(Stored data)

────────────────────

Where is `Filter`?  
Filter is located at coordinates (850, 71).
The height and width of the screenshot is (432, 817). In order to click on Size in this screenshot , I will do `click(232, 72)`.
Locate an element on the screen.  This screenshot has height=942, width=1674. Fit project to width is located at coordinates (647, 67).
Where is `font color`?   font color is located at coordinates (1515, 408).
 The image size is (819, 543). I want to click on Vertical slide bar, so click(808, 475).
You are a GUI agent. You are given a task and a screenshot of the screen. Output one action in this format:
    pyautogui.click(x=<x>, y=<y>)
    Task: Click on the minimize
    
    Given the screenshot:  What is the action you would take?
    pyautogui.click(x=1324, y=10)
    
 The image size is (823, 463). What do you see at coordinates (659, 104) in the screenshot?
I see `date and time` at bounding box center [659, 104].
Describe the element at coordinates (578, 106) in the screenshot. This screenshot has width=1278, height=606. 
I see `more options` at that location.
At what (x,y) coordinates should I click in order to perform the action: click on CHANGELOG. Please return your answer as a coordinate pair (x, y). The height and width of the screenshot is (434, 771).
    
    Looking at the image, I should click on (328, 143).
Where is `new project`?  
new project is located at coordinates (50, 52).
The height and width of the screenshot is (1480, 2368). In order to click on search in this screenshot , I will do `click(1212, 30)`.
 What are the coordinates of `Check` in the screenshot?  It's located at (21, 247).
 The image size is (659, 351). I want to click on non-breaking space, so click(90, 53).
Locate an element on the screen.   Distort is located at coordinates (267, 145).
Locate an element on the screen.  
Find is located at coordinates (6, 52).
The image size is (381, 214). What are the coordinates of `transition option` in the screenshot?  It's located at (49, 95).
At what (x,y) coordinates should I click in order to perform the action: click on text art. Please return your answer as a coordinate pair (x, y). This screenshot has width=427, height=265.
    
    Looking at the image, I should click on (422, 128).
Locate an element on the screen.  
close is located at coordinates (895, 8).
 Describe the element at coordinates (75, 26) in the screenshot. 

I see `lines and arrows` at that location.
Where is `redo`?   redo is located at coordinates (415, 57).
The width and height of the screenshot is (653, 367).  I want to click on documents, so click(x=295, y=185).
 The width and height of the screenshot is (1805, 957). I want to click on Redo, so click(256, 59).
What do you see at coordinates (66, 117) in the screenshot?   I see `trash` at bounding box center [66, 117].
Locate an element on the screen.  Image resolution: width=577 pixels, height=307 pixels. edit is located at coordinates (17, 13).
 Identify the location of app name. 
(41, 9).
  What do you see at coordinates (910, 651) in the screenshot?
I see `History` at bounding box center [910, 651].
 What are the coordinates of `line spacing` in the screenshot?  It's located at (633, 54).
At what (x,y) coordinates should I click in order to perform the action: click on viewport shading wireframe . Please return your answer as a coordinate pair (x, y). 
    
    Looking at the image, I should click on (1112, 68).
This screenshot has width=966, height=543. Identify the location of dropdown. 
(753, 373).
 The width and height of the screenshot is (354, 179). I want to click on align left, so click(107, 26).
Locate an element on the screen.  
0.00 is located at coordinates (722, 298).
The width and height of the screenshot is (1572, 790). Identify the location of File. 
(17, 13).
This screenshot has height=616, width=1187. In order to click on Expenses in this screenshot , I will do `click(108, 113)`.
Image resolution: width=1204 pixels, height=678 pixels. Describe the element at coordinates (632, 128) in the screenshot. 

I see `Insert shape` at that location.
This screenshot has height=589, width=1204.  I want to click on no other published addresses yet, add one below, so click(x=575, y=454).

────────────────────

Task instructions:
Return each line of the records above that contains the string "pixels", matching its case exactly.

Completed exercise:
Locate an element on the screen.  Image resolution: width=577 pixels, height=307 pixels. edit is located at coordinates (17, 13).
Image resolution: width=1204 pixels, height=678 pixels. Describe the element at coordinates (632, 128) in the screenshot. 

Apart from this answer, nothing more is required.